(CC) Bre Pettis via Compfight

My clients complain about micromanaging bosses more than any other problem.

Micro-managers disempower, annoy and anger their staff. They send  a message “I don’t trust you.” And they make it impossible for people to do their best work. People stop caring to do a good job because it will never be good enough for a micro-manager.

What the micro-manager doesn’t realize is that micro-managing hurts them, too.  S/he is not able to be a leader as long as s/he micromanages.  Micro-managers stay at a lower level of achievement.

If you want to be a leader, you need to let go of micro-managing.  Leaders delegate to others, they don’t micro-manage.

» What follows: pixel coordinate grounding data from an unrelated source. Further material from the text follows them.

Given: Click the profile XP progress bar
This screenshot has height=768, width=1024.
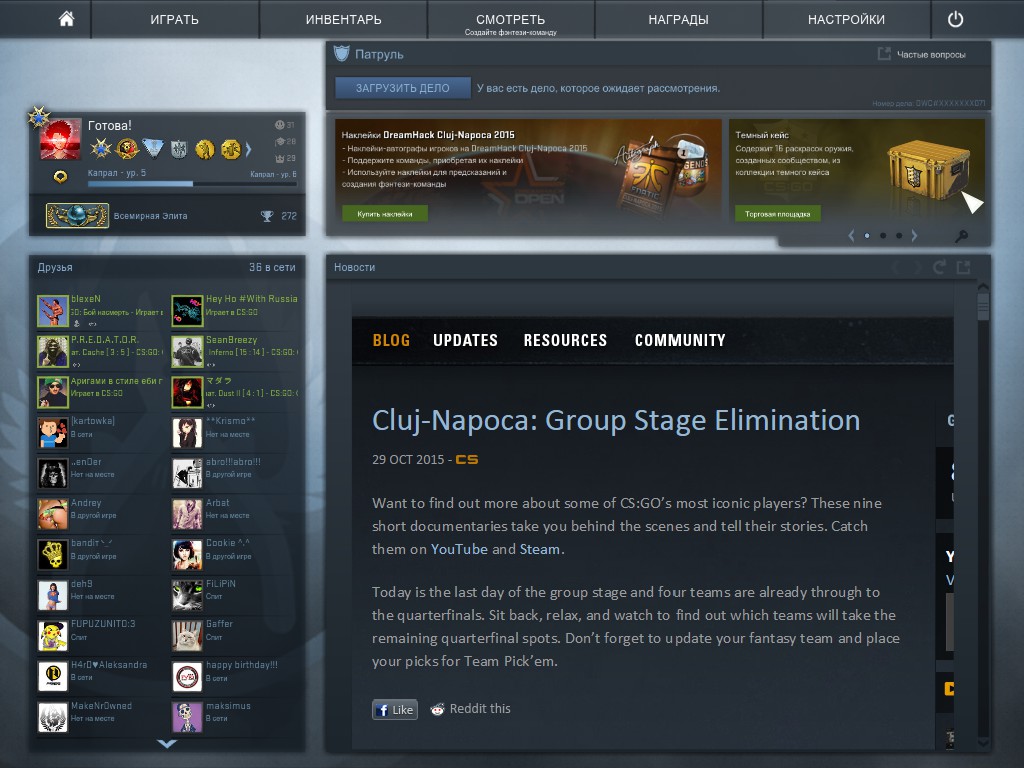Looking at the screenshot, I should (192, 184).
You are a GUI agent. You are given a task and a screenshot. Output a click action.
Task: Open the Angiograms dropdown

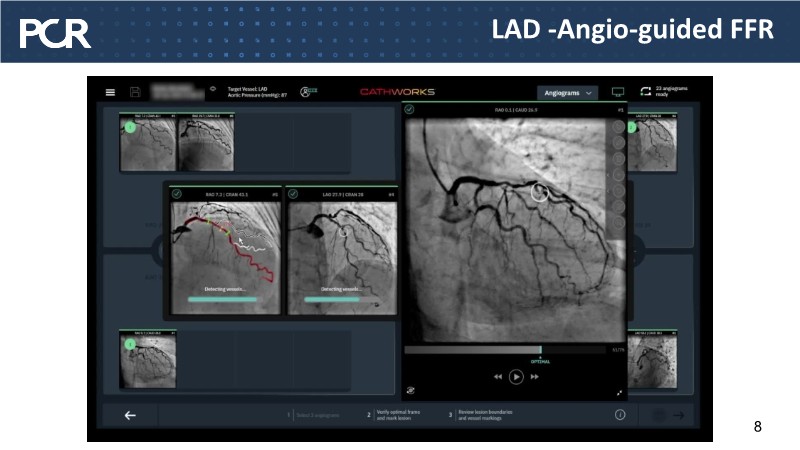(566, 92)
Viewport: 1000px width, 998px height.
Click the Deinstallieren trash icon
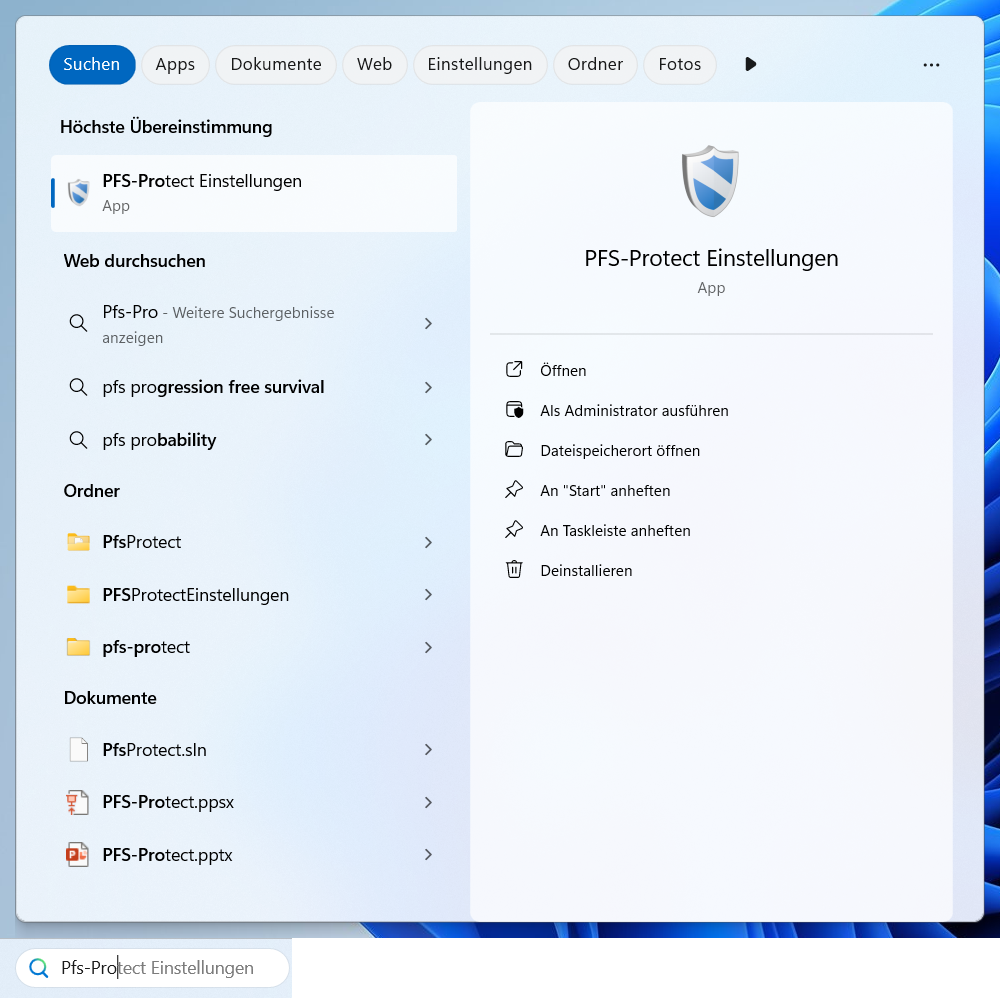(x=514, y=570)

It’s not that details aren’t important. They are. It’s just that leaders see that details are in service of the larger goal. And the details that matter are the “what” and the “substance” rather than the method by which the substance is produced.

Leaders get satisfaction from coaching people to do their best, instead of micromanaging them so they do it “your way.” Your employees’ way is good enough if they get the agreed-on desired results.

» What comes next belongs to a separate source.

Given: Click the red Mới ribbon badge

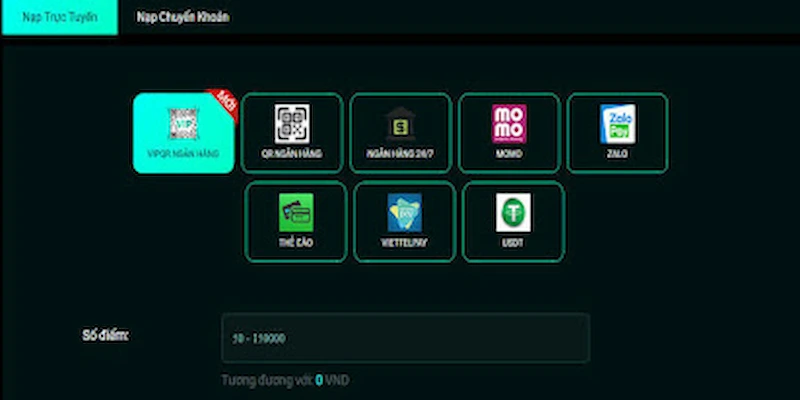Looking at the screenshot, I should coord(224,103).
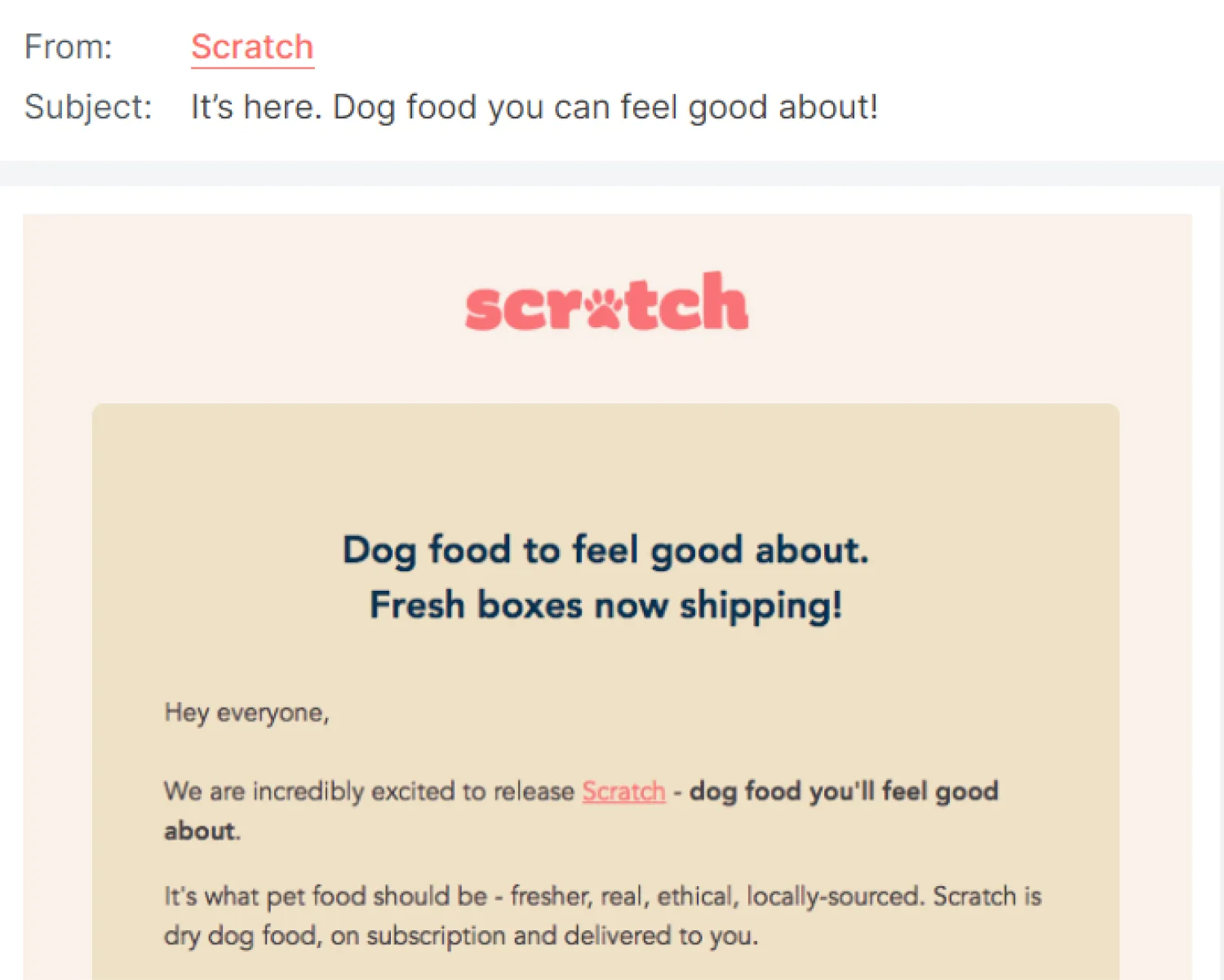1224x980 pixels.
Task: Click the "From:" label
Action: pyautogui.click(x=69, y=47)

Fear of losing control is the biggest reason most bosses micro-manage. Yet they already lost control – to the fear.

Micro-managers believe they will get the perfect product through controllinghow staff work. That’s a delusion. Micro-managed staff never deliver great product. Great product comes from freedom to use your skills and expertise without fear of criticism.

I’ve been micromanaged, and all it did was make me want to leave the job. It was so disheartening to be criticized about how I did something. What did it matter? Was it more important exactly how I did it, or that the thing got done well, on time, in scope, delivering desired impact? I felt my boss had really messed up priorities. And if my boss didn’t care very much about the impact or quality of the end product, why should I?

Until you learn not to sweat the “how” it’s done, you can never even see the strategic issues that true leaders recognize and address. You’re too much in the weeds to see the broad field.